Finally, a number of recent studies have extended the CHC cross-battery research via the use of WJ III tests as CHC factor markers.  In a sample of 155 elementary aged subjects who had been administered 18 WJ III tests and 12 tests from the Das Naglieri Cognitive Assessment System (CAS; Naglieri & Das, 1996), Keith, Kranzler and Flanagan’s (2001) confirmatory factor analysis provided support for the CHC abilities of Gf, Gc, Gv, Ga (PC), Gsm, Glr (MA), and Gs.  In what may be the most comprehensive CHC-organized cross- battery investigation to date, McGrew, Gregg, Hoy, Stennett, Davis, Knight and Coleman (2001; reported in Kaufman & Lichtenberger, 2002) analyzed 53 different tests (26 WJ III; 6 KAIT; 11 WAIS-III; 10 WMS-III) in a mixed normal and learning disabled university sample (n = 200).  Confirmatory factor analyses provided support for the broad CHC abilities of Gf, Gc, Gv, Ga, Gsm, Glr, Grw, Gq, and Gs.  Finally, in a more recent attempt to specify a three-stratum CHC cross-battery model, Phelps, McGrew, Knopik, and Ford (2003) analyzed the performance of 148 elementary aged students on 12 WISC-III tests and 29 WJ III tests.
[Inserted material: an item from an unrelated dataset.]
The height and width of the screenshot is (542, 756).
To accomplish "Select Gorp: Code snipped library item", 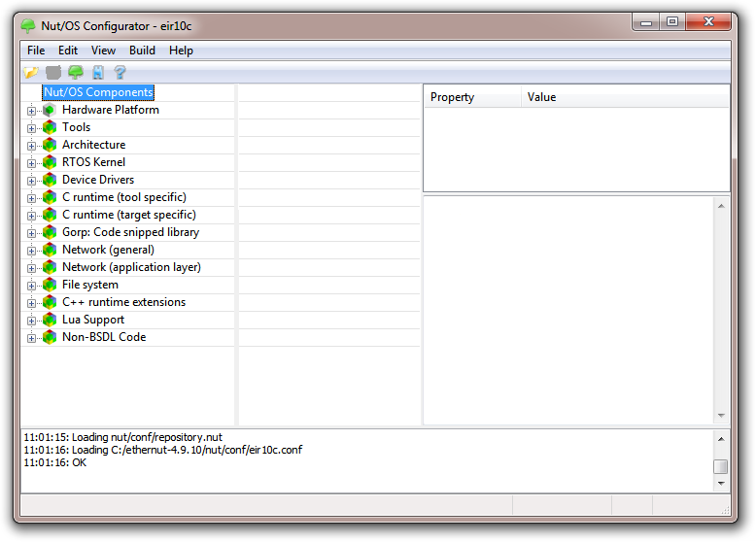I will pos(130,232).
The best fitting confirmatory model provided support for a CHC framework that included the broad abilities of Gf, Gc, Gv, Ga, Gsm, Glr, and Gs.



The Buckhalt et al. (2001) Glr factor was defined primarily by measures of Glr, but also had a number of significant loadings from tests that measure Gv abilities.  This author has repeatedly seen the same type of factor in exploratory factor analysis of the WJ-R and WJ III norm data.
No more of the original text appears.